A couple of weeks ago, the Courier-Journal ran an editorial (probably written by Keith Runyon, but understandably unsigned) suggesting that our local government had declared war on historic preservation: “Mayor Greg Fischer and … members of the Metro Council have shown disdain for the laws that protect the remarkable architectural heritage of our old Falls City.”
About the same time, we received an email “Advocacy Alert” from Preservation Louisville, warning that the Metro Council was planning to “…enact wholesale changes to an almost 40-year-old landmark process that has protected our heritage and been a proven economic driver in our community.”
We reviewed the proposed changes to the Landmarks Ordinance, and had difficulty understanding what all the hubbub was about. Much of the panicked opposition to the proposed changes is coming from people who have obviously not taken the time to read the pending ordinance. Rather than the dramatic “wholesale changes” decried by the preservationists, we could only find a couple of minor “attenuations” to the 1973-vintage ordinance.

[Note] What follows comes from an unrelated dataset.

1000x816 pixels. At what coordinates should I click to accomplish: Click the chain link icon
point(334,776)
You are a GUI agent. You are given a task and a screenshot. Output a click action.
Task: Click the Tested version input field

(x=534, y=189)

As we indicated in our previous article on this topic, Councilman David Yates, one of the amendment’s sponsors, described the proposed changes as allowing for more neighborhood involvement when designating a structure as an historic landmark. “We are in support of historic preservation but too often, residents in the area are not made aware of the effort to preserve a structure or building and what it may mean for the future of their neighborhood,” says Yates. “This amendment would insure there is input and support for such a designation by the people who live in the area.”
The proposed ordinance changes the way the Landmarks Commission designates an individual structure as a landmark. Currently, a property owner may request a landmark designation, or a petition requesting designation may be filed, if it contains the verified signatures and addresses of no fewer than 200 residents of Louisville Metro. The new wording would require that 101 of those signatures come from individuals who actually reside or own property within one mile of the proposed landmark, or signatures from at least 10% of the total such residents or property owners within the one mile radius, whichever signature threshold is lower.
All this means is that folks who live or own property within a 1-mile radius (a circle 2 miles across, if you remember your Geometry) will have an equal voice in the landmark designation process. As our President is wont to say, “Folks with skin in the game, ought to have a seat at the table.” A bit of a mixed metaphor, perhaps, but pretty much on point. The voices of the owners and residents in the immediate proximity of landmark should have at least equal weight to the voices of the elites out on Wolf Pen Branch Road.
The only other proposed change would provide that all landmark or preservation district designations from the appointed Landmarks Commission would automatically become law unless a majority of the elected representatives on the Metro Council voted their disapproval within 60 days of the Commission's designation.
“It is important that government be open and accountable. We respect the Landmarks Commission and the work they do and we will continue to work with them. However, final determination should be made in an open process by the group elected and held accountable by the people of Louisville and not an appointed body,” said Yates.